(Extrait choisi):
···

Comment Beita est devenu un modèle de résistance palestinienne contre Israël

Shatha Hammad, 31 août 2021. Alaa Dweikat a grandi en jouant à cache-cache avec son père, Imad, et ses quatre frères et sœurs. La jeune Palestinienne de neuf ans ne s’attendait pas à ce que cela devienne une réalité. Imad, 38 ans, a disparu de leur vie pour toujours, tué par les forces israéliennes dans la ville de Beita, en Cisjordanie occupée.

Des Palestiniens enflamment des pneus pour protester contre la colonie israélienne illégale de Beita (MEE/Shatha Hammad)

Le 6 août, alors que la famille d’Imad l’attendait à la maison pour le déjeuner, les téléphones ont commencé à sonner. On leur a dit qu’Imad avait été tué, abattu par des soldats israéliens qui attaquaient les habitants de Beita qui manifestaient sur le mont Sbeih voisin, au sud de Naplouse.

Il est l’un des sept Palestiniens, dont deux adolescents, tués depuis le début de la campagne de protestation contre une colonie israélienne illégale située à la périphérie de la ville, en mai. Trois d’entre eux sont des pères de famille, laissant derrière eux 15 enfants.

Les Palestiniens de Beita manifestent contre l’expansion israélienne par des méthodes pacifiques. L’occupation leur répond par des tirs à balles réelles et des gaz lacrymogènes qui font des dizaines de blessés, dont plusieurs aux jambes.

Des arrestations massives ont vu plus de 30 Palestiniens de la ville être détenus dans les prisons israéliennes.

Ce village de Cisjordanie, autrefois endormi, est devenu un épicentre de la résistance palestinienne.

Sous les balles

Alaa, qui est la fille aînée d’Imad, dit qu’elle rêve d’être ambulancière pour pouvoir empêcher que des gens meurent, comme est mort son père.

« Chaque jour, je pense à demander à ma mère quand notre père rentrera du travail, puis je me rappelle qu’il est mort et qu’il ne reviendra jamais », raconte Alaa à Middle East Eye. « C’est très difficile. Il me manque tous les jours. »

Imad Dweikat

Comme la plupart des jeunes hommes de Beita, Imad rejoignait le mont Sbeih tous les vendredis pour participer aux activités populaires pacifiques de défense de leurs terres contre la mainmise des colons sur celles-ci.

Il a été touché par une « balle en pleine poitrine, et il est mort sur le coup », raconte son frère Bilal à MEE. « Imad participait, comme le reste de la population, à des activités pacifiques et non à une guerre. Rien ne justifie que les snipers israéliens tirent à balles réelles. »

Depuis qu’il a été tué, Fathiya, 77 ans, la mère d’Imad, n’arrive plus à dormir. Parfois, elle parvient à dormir quelques heures, avant de se réveiller en sursaut et de s’asseoir à la porte d’entrée en attendant l’impossible retour d’Imad.

« Où que je regarde, je vois Imad. Je ne peux m’empêcher d’attendre son retour, même si je lui ai fait mes adieux et que je sais qu’il est mort. Nous vivons dans une douleur qui durera toujours », a-t-elle déclaré à MEE, en berçant le fils d’Imad, âgé de trois mois.

···

(Consigne écrite 1): Relevez tous les noms et prénoms de personnes mentionnés dans l'article sur Beita.
(Consigne écrite 2): Modifiez l'article sur Beita en recopiant le passage qui commence par « Alaa, qui est » et se poursuit jusqu'à « colons sur celles-ci. », où « ambulancière » est remplacé par « infirmière ».
(Consigne écrite 3): Prolongez l'article sur Beita au-delà de sa dernière phrase.
Les enregistrements constituent un matériau indépendant de l'article sur Beita.

(Données brutes):
···

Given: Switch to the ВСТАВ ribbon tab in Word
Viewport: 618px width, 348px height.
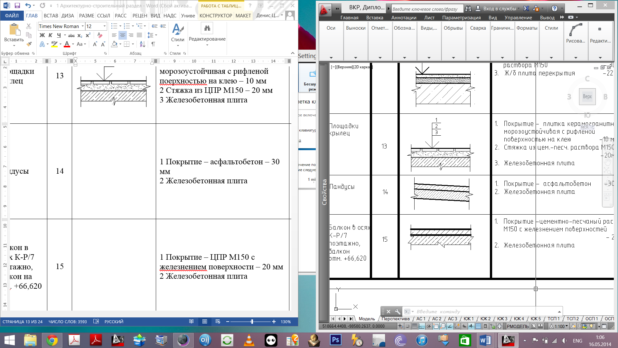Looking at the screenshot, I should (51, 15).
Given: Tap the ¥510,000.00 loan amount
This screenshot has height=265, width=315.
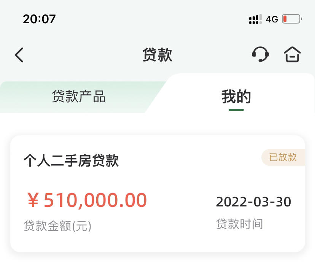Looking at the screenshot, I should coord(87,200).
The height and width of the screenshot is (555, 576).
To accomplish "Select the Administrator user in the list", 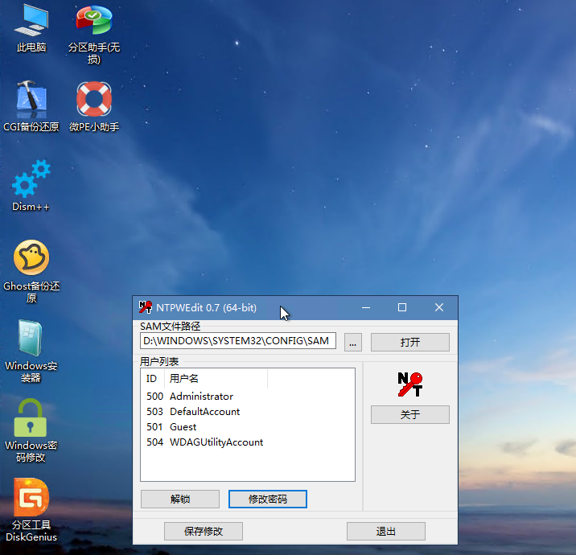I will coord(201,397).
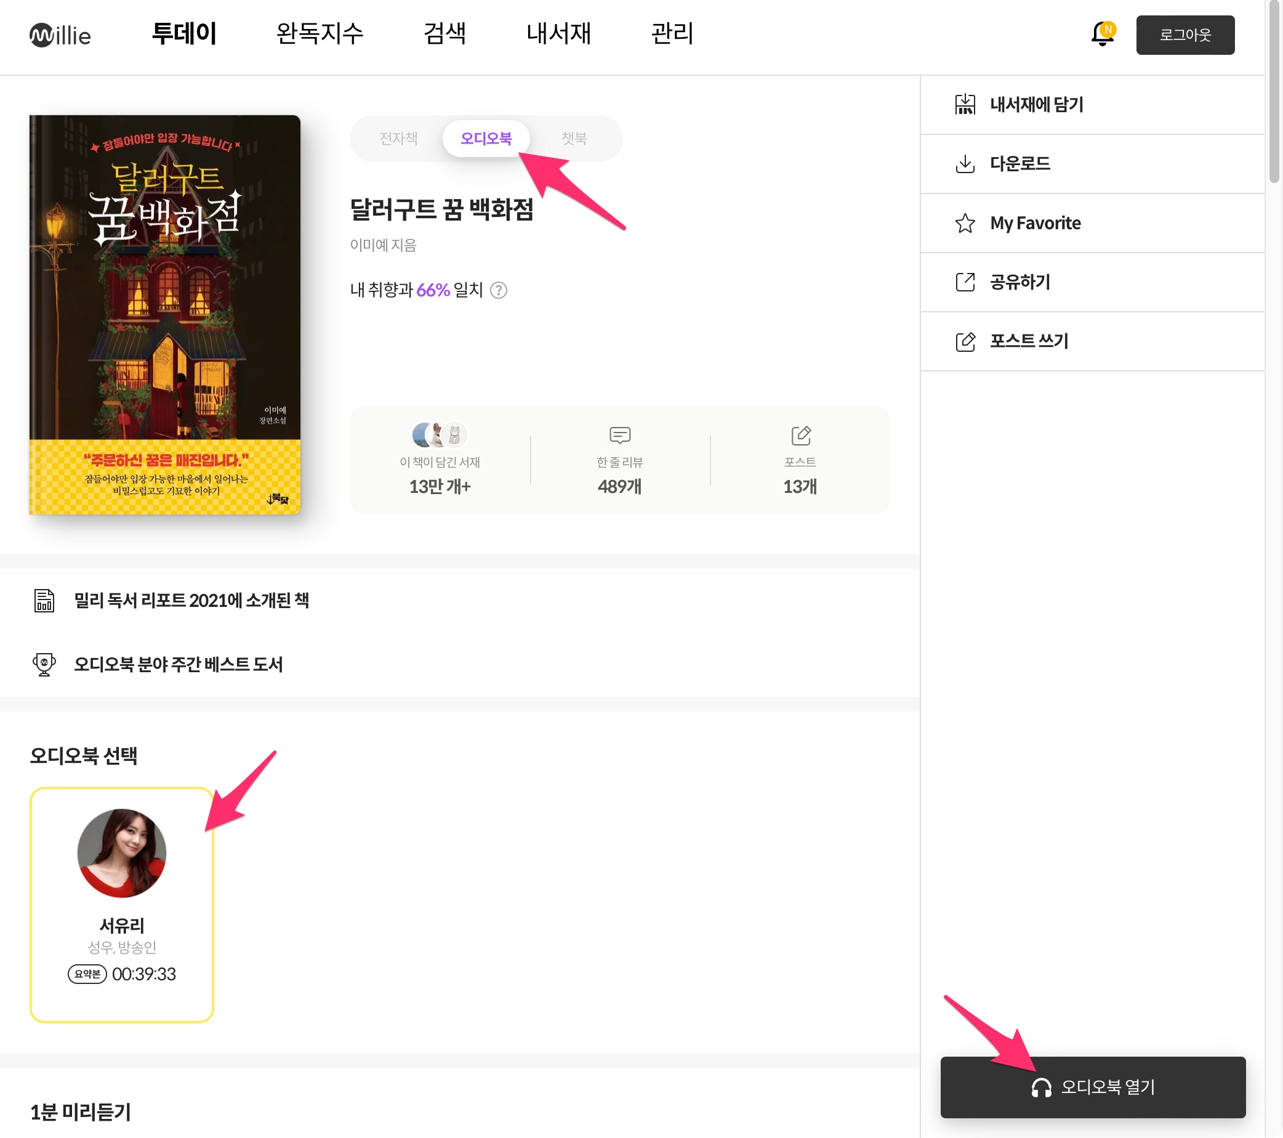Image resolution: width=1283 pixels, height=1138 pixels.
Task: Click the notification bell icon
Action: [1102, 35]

···

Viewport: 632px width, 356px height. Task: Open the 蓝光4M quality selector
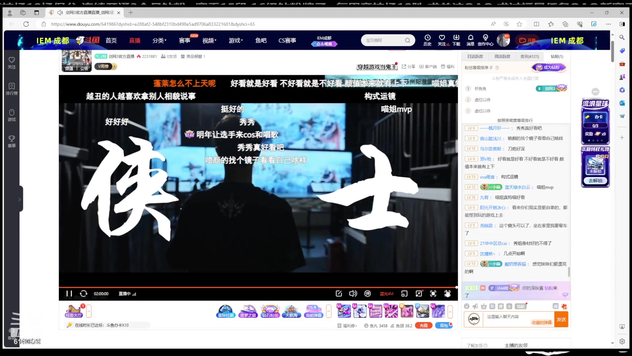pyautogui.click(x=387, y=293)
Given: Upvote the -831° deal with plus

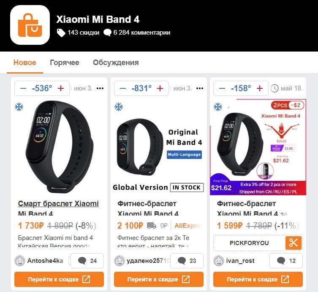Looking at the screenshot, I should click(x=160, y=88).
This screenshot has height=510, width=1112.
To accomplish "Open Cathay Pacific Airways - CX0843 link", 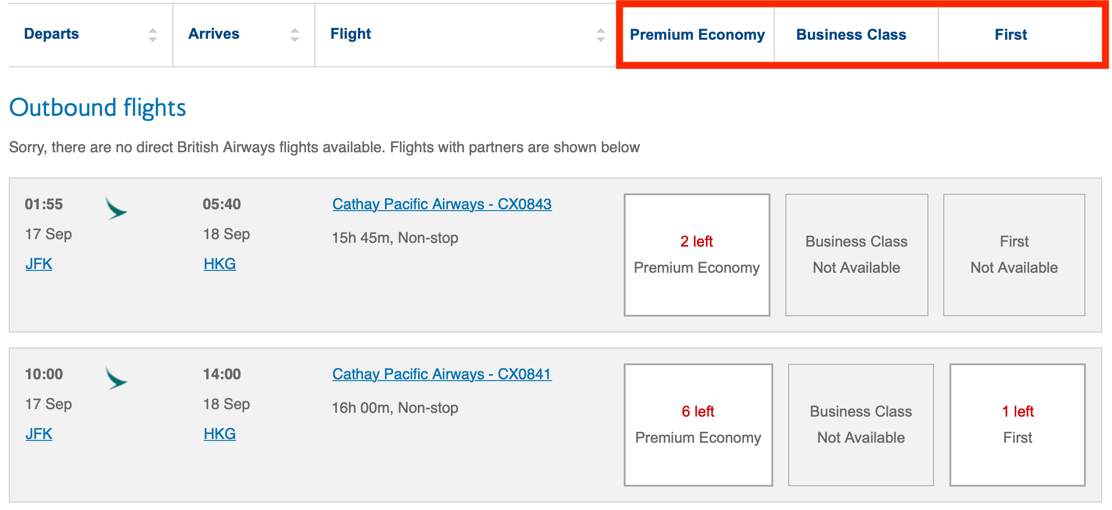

···

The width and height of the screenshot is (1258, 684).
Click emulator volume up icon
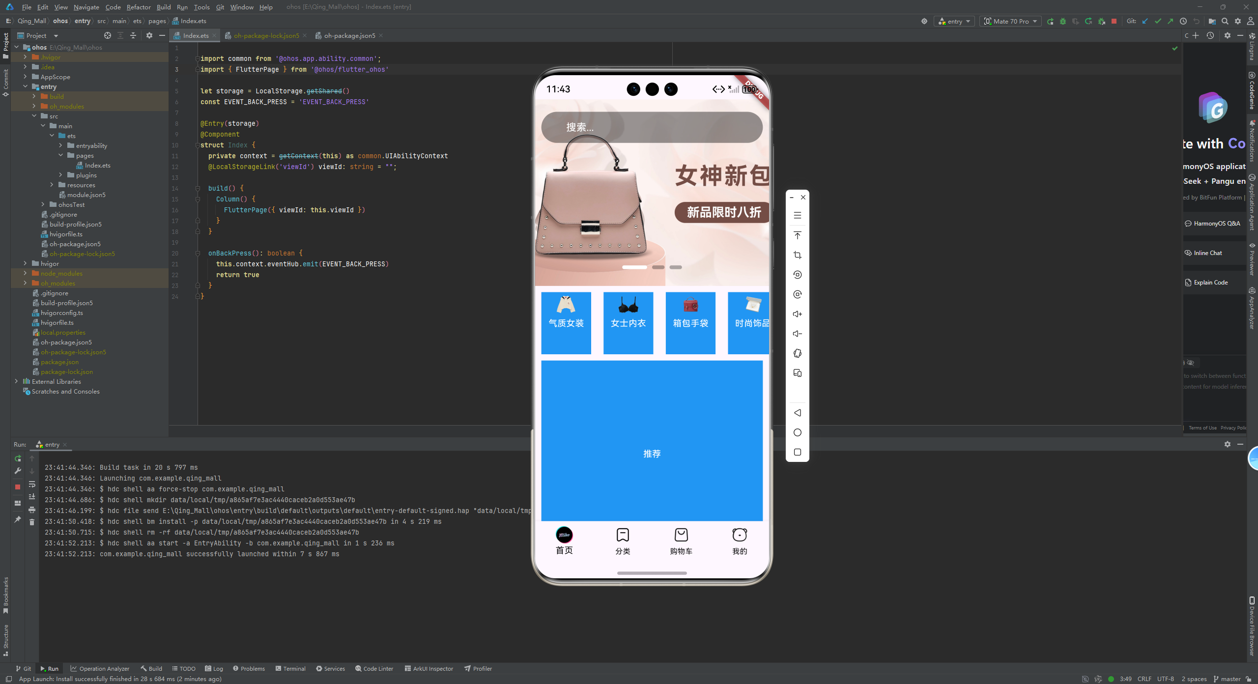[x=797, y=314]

···

(Réponse attendue 1): Shatha Hammad, Alaa Dweikat, Imad Dweikat, Bilal, Fathiya

(Réponse attendue 2):
Alaa, qui est la fille aînée d’Imad, dit qu’elle rêve d’être infirmière pour pouvoir empêcher que des gens meurent, comme est mort son père.

« Chaque jour, je pense à demander à ma mère quand notre père rentrera du travail, puis je me rappelle qu’il est mort et qu’il ne reviendra jamais », raconte Alaa à Middle East Eye. « C’est très difficile. Il me manque tous les jours. »

Imad Dweikat

Comme la plupart des jeunes hommes de Beita, Imad rejoignait le mont Sbeih tous les vendredis pour participer aux activités populaires pacifiques de défense de leurs terres contre la mainmise des colons sur celles-ci.

(Réponse attendue 3):
Des familles qui vivent la même douleur

Said Dweikat est assis devant sa maison surplombant Beita, buvant son café. Des nuées d’oiseaux tourbillonnent dans le ciel.

La ville semble calme, mais ses habitants ont subi des violences quotidiennes. Chaque maison a un lien avec une personne tuée lors des manifestations. De nombreux résidents soignent également leurs blessures, et beaucoup de maisons ont fait l’objet de raids et d’arrestations.

« Chaque jour, il y a ici une famille qui s’attend à ce qu’un de ses fils soit tué, blessé ou arrêté par l’armée israélienne. Nous disons tous ‘c’est notre tour maintenant’ », raconte Said à MEE.

Habituellement, Said partage son café avec son frère Shadi. Mais Shadi a été abattu le 27 juillet, non pas parce qu’il protestait, mais parce qu’il aidait bénévolement la municipalité de Beita à ouvrir des pompes à eau à l’entrée de la ville. Les Israéliens ont prétendu qu’il était armé d’une tige métallique – en fait, il s’agissait de ses outils de plomberie.

Il laisse derrière lui cinq enfants.

« Ses enfants nous demandent où est leur père ; nous leur répondons qu’il est au ciel. Ils répondent : ‘Nous ne voulons pas du ciel, nous voulons un père’. Je ne peux plus répondre à leurs questions, c’est très douloureux », dit Saïd, des larmes coulant sur ses joues.

Toute la ville a été bouleversée par le meurtre de Shadi, dit Said. Par son métier de plombier, il s’était rendu dans presque toutes les maisons de Beita.

Et comme si sa mort n’était pas assez difficile, l’armée israélienne a retenu son corps pendant deux semaines après l’avoir tué, ajoutant la douleur et la colère à la détresse déjà ressentie.

« Toutes les heures, je pense à la façon dont je vais passer l’heure suivante sans Shadi, comment je vais vivre ma vie sans lui », dit Said.

Vol du mont Sbeih

L’histoire récente de la violence et de la résistance à Beita a commencé le 2 mai, lorsque les habitants ont aperçu des lumières scintillantes au sommet du mont Sbeih.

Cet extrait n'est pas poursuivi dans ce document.